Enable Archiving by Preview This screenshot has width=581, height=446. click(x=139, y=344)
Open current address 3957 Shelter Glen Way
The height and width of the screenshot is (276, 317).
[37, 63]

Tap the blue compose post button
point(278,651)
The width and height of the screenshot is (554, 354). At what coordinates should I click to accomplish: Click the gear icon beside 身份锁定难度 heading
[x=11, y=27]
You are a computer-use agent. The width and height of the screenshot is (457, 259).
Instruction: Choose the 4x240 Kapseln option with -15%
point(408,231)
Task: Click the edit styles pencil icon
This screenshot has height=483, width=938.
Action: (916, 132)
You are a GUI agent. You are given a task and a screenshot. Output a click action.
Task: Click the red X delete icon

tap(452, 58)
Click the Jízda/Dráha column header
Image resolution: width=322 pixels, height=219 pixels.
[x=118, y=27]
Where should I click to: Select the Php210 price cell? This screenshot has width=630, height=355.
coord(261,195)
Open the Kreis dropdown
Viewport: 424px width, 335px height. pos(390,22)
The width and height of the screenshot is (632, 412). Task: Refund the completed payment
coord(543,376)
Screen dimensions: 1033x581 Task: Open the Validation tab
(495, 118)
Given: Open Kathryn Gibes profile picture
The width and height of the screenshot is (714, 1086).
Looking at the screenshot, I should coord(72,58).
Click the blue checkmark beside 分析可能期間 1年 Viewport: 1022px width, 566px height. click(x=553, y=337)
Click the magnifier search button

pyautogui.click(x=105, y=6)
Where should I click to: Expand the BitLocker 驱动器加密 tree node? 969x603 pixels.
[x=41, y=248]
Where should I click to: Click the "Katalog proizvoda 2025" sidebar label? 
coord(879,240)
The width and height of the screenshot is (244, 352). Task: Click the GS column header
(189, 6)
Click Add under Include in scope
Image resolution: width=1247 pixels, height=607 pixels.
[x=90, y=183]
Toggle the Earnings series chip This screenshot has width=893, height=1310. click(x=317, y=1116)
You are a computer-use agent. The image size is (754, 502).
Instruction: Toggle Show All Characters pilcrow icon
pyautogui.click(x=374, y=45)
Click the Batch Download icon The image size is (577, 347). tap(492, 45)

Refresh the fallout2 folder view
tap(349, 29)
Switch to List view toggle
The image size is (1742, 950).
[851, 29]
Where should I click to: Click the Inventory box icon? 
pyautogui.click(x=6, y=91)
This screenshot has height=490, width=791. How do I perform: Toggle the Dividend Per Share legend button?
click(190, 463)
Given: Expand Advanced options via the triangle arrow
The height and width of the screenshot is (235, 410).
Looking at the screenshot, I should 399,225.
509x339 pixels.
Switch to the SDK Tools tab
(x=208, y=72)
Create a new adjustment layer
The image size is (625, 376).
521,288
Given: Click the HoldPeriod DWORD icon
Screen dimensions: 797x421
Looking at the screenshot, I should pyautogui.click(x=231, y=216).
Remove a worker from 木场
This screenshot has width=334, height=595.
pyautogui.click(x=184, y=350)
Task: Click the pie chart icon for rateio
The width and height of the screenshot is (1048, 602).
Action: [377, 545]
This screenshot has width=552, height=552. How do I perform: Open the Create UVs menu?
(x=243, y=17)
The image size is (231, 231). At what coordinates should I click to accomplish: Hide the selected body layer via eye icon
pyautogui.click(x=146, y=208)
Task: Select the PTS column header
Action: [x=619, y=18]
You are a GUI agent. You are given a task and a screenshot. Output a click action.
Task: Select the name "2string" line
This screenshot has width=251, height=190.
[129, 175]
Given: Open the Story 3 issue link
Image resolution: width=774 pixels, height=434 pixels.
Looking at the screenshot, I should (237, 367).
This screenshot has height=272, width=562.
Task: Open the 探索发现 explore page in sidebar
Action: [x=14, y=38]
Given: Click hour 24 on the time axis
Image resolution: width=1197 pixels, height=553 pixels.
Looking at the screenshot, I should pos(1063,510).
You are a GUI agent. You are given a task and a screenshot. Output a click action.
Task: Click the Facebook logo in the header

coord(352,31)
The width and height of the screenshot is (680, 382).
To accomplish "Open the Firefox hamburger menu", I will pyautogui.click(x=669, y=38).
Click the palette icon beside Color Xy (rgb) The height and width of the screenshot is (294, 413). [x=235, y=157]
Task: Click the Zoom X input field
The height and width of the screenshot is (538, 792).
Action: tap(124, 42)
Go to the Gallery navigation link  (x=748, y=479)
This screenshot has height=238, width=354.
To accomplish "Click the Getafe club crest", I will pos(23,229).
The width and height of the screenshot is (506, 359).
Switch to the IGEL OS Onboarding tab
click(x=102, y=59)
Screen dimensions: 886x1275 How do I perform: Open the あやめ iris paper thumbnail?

========

§ **WHAT YOU HAVE TO DO**
The whole of the data above must be given again, unaltered and complete.

§ **SOLUTION TO THIS PROBLEM**
Enable Archiving by Preview This screenshot has width=581, height=446. click(x=139, y=344)
Open current address 3957 Shelter Glen Way
The height and width of the screenshot is (276, 317).
[37, 63]

Tap the blue compose post button
point(278,651)
The width and height of the screenshot is (554, 354). At what coordinates should I click to accomplish: Click the gear icon beside 身份锁定难度 heading
[x=11, y=27]
You are a computer-use agent. The width and height of the screenshot is (457, 259).
Instruction: Choose the 4x240 Kapseln option with -15%
point(408,231)
Task: Click the edit styles pencil icon
This screenshot has height=483, width=938.
Action: (916, 132)
You are a GUI agent. You are given a task and a screenshot. Output a click action.
Task: Click the red X delete icon

tap(452, 58)
Click the Jízda/Dráha column header
Image resolution: width=322 pixels, height=219 pixels.
[x=118, y=27]
Where should I click to: Select the Php210 price cell? This screenshot has width=630, height=355.
coord(261,195)
Open the Kreis dropdown
Viewport: 424px width, 335px height. pos(390,22)
The width and height of the screenshot is (632, 412). Task: Refund the completed payment
coord(543,376)
Screen dimensions: 1033x581 Task: Open the Validation tab
(495, 118)
Given: Open Kathryn Gibes profile picture
The width and height of the screenshot is (714, 1086).
Looking at the screenshot, I should coord(72,58).
Click the blue checkmark beside 分析可能期間 1年 Viewport: 1022px width, 566px height. click(x=553, y=337)
Click the magnifier search button

pyautogui.click(x=105, y=6)
Where should I click to: Expand the BitLocker 驱动器加密 tree node? 969x603 pixels.
[x=41, y=248]
Where should I click to: Click the "Katalog proizvoda 2025" sidebar label? 
coord(879,240)
The width and height of the screenshot is (244, 352). Task: Click the GS column header
(189, 6)
Click Add under Include in scope
Image resolution: width=1247 pixels, height=607 pixels.
[x=90, y=183]
Toggle the Earnings series chip This screenshot has width=893, height=1310. click(x=317, y=1116)
You are a computer-use agent. The image size is (754, 502).
Instruction: Toggle Show All Characters pilcrow icon
pyautogui.click(x=374, y=45)
Click the Batch Download icon The image size is (577, 347). tap(492, 45)

Refresh the fallout2 folder view
tap(349, 29)
Switch to List view toggle
The image size is (1742, 950).
[851, 29]
Where should I click to: Click the Inventory box icon? 
pyautogui.click(x=6, y=91)
This screenshot has height=490, width=791. How do I perform: Toggle the Dividend Per Share legend button?
click(190, 463)
Given: Expand Advanced options via the triangle arrow
The height and width of the screenshot is (235, 410).
Looking at the screenshot, I should 399,225.
509x339 pixels.
Switch to the SDK Tools tab
(x=208, y=72)
Create a new adjustment layer
The image size is (625, 376).
521,288
Given: Click the HoldPeriod DWORD icon
Screen dimensions: 797x421
Looking at the screenshot, I should pyautogui.click(x=231, y=216).
Remove a worker from 木场
This screenshot has width=334, height=595.
pyautogui.click(x=184, y=350)
Task: Click the pie chart icon for rateio
The width and height of the screenshot is (1048, 602).
Action: [377, 545]
This screenshot has width=552, height=552. How do I perform: Open the Create UVs menu?
(x=243, y=17)
The image size is (231, 231). At what coordinates should I click to accomplish: Hide the selected body layer via eye icon
pyautogui.click(x=146, y=208)
Task: Select the PTS column header
Action: [x=619, y=18]
You are a GUI agent. You are given a task and a screenshot. Output a click action.
Task: Select the name "2string" line
This screenshot has width=251, height=190.
[129, 175]
Given: Open the Story 3 issue link
Image resolution: width=774 pixels, height=434 pixels.
Looking at the screenshot, I should (237, 367).
This screenshot has height=272, width=562.
Task: Open the 探索发现 explore page in sidebar
Action: [x=14, y=38]
Given: Click hour 24 on the time axis
Image resolution: width=1197 pixels, height=553 pixels.
Looking at the screenshot, I should pos(1063,510).
You are a GUI agent. You are given a task and a screenshot. Output a click action.
Task: Click the Facebook logo in the header

coord(352,31)
The width and height of the screenshot is (680, 382).
To accomplish "Open the Firefox hamburger menu", I will pyautogui.click(x=669, y=38).
Click the palette icon beside Color Xy (rgb) The height and width of the screenshot is (294, 413). [x=235, y=157]
Task: Click the Zoom X input field
The height and width of the screenshot is (538, 792).
Action: tap(124, 42)
Go to the Gallery navigation link  (x=748, y=479)
This screenshot has height=238, width=354.
To accomplish "Click the Getafe club crest", I will pos(23,229).
The width and height of the screenshot is (506, 359).
Switch to the IGEL OS Onboarding tab
click(x=102, y=59)
Screen dimensions: 886x1275 How do I perform: Open the あやめ iris paper thumbnail?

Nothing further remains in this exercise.